- Praias que não conseguiram repor o areal devido às tempestades em janeiro e fevereiro têm regime excecional para hastear a Bandeira Azul.
- A obtenção do galardão para a época balnear não será afetada, por haver motivos justificados; há um período mais alargado para o hastear.
- As zonas mais afetadas ficam principalmente no norte e centro do país, com praias, acessos e arribas em estado crítico.
- O regime excecional permite hastear mais tarde, caso as obras não estejam concluídas a tempo, mas a Bandeira Azul pretende manter pressão para que tudo esteja pronto na hora.
- As tempestades Kristin, Leonardo e Marta causaram pelo menos 19 mortes e danos superiores a cinco mil milhões de euros, além de centenas de feridos e desalojados.
A Bandeira Azul terá exceção para hastear nas praias que enfrentaram dificuldades em repor o areal devido às tempestades que atingiram Portugal entre janeiro e fevereiro. A decisão não afeta a obtenção do galardão para a época balnear, desde que existam motivos justificados.
O anúncio foi feito pelo presidente da Associação Bandeira Azul da Europa, José Archer, durante a apresentação das praias galardoadas, em São Pedro do Estoril, Cascais, Lisboa. O objetivo é permitir que praias com areal afetado tenham tempo adicional para concluir obras.
Segundo Archer, o mar tem vindo a repor a areia, mas isso não é previsível em todos os locais. Existem acessos, contenção de arribas e obras em estado crítico que estão a decorrer, com esforço conjunto de municípios e entidades competentes.

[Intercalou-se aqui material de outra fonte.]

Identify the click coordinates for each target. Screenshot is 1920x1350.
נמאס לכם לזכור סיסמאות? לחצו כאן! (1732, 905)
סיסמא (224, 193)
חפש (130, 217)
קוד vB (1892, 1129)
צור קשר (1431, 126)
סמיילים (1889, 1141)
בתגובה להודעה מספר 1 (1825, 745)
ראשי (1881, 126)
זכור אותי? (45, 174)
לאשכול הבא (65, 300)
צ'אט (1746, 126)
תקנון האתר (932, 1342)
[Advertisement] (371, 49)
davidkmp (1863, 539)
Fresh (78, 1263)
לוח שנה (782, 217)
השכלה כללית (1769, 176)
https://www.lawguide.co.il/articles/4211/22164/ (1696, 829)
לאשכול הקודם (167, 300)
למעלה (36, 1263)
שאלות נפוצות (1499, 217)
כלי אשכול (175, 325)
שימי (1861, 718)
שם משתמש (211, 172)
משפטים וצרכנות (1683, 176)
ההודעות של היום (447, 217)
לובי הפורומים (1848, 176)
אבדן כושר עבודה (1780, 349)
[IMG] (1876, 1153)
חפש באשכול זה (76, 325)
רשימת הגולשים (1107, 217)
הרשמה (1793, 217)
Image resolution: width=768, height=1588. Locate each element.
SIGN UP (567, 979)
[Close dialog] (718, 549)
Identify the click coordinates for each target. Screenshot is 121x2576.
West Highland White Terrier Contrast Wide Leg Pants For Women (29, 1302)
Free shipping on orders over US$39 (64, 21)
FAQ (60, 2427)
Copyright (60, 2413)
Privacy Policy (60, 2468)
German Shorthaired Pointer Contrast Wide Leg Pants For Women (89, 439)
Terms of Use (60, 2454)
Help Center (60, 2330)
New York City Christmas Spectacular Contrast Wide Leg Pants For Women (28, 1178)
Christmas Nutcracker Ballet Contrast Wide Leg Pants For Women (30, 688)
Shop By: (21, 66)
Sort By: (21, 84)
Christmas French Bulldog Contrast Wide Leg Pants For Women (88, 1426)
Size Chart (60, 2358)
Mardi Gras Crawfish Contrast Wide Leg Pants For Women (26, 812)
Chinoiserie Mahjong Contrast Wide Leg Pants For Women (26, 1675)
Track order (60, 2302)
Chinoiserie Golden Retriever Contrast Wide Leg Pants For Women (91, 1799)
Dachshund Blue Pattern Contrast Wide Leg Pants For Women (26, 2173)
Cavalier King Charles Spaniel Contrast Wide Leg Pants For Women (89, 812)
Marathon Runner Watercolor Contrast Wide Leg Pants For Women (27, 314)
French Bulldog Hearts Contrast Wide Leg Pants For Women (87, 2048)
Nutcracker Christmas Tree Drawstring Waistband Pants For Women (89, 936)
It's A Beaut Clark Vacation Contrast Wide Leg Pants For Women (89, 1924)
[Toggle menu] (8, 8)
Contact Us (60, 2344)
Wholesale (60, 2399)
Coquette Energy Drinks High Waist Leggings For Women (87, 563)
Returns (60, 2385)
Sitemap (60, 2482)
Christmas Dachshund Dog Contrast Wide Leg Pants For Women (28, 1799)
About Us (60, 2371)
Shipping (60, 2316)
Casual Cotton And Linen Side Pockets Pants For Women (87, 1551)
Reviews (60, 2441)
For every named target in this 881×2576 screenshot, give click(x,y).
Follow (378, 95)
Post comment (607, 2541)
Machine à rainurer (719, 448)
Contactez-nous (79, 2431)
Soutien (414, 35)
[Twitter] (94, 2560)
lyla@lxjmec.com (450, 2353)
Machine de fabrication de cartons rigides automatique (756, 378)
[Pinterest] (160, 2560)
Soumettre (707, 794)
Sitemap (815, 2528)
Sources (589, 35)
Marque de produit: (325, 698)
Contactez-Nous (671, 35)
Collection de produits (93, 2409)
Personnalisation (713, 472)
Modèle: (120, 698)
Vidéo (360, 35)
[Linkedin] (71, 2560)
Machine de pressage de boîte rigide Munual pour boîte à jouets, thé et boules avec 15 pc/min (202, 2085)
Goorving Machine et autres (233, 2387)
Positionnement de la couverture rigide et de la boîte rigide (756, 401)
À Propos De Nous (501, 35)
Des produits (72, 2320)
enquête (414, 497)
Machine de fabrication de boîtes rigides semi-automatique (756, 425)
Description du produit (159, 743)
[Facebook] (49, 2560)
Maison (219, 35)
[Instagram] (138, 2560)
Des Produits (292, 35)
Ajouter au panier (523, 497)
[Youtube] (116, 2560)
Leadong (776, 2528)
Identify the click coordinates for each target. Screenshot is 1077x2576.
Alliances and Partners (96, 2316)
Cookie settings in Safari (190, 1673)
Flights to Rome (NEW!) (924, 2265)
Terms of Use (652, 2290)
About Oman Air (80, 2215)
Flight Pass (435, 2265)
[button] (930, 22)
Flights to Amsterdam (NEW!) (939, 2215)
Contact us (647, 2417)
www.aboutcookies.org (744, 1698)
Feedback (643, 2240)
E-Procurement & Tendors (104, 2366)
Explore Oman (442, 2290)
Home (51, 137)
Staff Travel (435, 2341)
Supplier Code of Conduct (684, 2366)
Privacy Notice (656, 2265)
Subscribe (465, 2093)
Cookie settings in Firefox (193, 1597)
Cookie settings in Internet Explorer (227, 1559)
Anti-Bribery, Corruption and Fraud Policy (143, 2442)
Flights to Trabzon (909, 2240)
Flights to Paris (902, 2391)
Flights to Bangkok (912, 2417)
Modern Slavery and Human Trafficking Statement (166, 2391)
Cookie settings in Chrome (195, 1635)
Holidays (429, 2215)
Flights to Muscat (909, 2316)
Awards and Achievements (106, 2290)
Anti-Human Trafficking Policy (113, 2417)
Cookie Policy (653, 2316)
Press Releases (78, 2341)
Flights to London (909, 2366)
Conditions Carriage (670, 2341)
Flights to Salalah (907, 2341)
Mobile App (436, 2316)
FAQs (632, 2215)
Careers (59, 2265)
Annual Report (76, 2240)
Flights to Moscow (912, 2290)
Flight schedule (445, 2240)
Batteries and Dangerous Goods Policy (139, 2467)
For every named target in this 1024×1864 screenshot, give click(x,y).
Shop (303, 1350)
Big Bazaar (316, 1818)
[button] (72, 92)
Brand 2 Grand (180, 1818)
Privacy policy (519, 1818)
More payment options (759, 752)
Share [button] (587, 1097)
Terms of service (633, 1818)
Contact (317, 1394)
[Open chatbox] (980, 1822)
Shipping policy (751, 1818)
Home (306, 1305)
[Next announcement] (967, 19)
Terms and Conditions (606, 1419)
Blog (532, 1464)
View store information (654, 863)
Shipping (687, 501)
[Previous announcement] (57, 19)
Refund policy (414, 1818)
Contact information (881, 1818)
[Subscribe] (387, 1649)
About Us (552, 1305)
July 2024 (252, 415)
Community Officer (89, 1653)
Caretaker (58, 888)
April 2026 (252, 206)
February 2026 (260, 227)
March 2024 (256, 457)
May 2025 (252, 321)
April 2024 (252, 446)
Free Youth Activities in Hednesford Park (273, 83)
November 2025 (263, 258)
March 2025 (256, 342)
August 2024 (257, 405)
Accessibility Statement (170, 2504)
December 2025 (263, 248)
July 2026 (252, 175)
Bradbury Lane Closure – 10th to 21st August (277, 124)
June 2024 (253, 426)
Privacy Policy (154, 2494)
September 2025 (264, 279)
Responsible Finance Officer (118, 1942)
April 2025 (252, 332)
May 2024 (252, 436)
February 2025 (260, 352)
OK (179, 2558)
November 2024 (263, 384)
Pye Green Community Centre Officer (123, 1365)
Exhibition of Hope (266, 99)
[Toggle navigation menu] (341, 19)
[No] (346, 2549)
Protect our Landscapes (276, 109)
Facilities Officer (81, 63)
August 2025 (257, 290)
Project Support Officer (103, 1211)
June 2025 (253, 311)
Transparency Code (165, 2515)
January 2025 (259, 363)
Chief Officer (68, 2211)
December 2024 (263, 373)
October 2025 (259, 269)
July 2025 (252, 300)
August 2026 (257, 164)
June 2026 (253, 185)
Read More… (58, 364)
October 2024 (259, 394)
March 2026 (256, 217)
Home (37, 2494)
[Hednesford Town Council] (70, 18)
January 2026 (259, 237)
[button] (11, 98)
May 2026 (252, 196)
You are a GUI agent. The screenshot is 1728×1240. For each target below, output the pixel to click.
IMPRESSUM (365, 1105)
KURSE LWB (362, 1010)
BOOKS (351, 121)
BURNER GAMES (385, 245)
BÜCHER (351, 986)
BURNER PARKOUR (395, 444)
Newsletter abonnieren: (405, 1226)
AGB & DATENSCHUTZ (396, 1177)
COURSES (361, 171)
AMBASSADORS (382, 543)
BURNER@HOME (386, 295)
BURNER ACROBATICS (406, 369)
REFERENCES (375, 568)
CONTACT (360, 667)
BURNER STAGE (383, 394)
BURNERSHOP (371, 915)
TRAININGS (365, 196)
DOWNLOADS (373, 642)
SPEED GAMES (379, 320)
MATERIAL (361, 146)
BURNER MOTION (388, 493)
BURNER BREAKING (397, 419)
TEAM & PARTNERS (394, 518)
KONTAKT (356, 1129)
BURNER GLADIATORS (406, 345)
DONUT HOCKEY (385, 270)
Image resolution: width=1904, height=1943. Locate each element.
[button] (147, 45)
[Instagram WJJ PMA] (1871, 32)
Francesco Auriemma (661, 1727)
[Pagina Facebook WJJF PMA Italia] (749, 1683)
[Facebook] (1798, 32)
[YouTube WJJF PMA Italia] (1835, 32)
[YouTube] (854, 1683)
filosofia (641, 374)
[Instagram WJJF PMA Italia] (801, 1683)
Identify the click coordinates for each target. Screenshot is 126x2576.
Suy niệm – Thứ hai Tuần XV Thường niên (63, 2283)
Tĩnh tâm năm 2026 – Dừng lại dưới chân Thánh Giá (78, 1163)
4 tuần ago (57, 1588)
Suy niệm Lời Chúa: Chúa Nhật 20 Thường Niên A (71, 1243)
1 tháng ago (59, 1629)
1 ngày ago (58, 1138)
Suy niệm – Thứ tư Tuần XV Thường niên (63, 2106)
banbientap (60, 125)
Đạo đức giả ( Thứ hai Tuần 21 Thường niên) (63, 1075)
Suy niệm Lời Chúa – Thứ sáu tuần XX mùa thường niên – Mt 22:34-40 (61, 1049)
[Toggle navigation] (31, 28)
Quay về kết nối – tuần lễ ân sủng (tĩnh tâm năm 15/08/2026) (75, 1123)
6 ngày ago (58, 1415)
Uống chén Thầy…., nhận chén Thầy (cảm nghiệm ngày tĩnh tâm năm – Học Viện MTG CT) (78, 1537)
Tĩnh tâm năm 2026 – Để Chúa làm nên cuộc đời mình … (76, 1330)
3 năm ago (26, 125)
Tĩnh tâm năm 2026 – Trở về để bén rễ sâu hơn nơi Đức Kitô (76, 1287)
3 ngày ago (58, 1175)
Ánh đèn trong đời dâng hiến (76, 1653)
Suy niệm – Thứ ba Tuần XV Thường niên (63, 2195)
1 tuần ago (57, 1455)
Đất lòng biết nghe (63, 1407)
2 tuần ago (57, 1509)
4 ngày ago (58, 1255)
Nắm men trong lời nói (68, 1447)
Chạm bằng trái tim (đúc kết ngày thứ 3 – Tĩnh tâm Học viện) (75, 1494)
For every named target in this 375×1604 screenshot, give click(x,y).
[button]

Medidas excecionais e prazos
O regime excecional cobre zonas de calamidade, permitindo hastear mais tarde, caso não haja condições para o funcionamento normal. A Bandeira Azul incentiva a preparação adequada para a época balnear, sem punições por atraso justificado.
Para além de possíveis atrasos, o galardão não fica comprometido. As praias afetadas dispõem de um período alargado para o hastear, sem penalizações se as dificuldades forem fruto das circunstâncias, não de promotores ou autarquias.
Impactos e contextos regionais
As zonas do norte e do centro foram as mais afetadas pelos temporais. Os estragos variaram entre destruição de areia, danos em infraestruturas e interrupções de acessos a praias, o que justifica os avisos de exceção.
Entre fim de janeiro e início de março, Portugal registou várias de vítimas e danos consideráveis, com prejuízos estimados acima de vários mil milhões de euros. O historial recente condiciona também o planeamento balnear.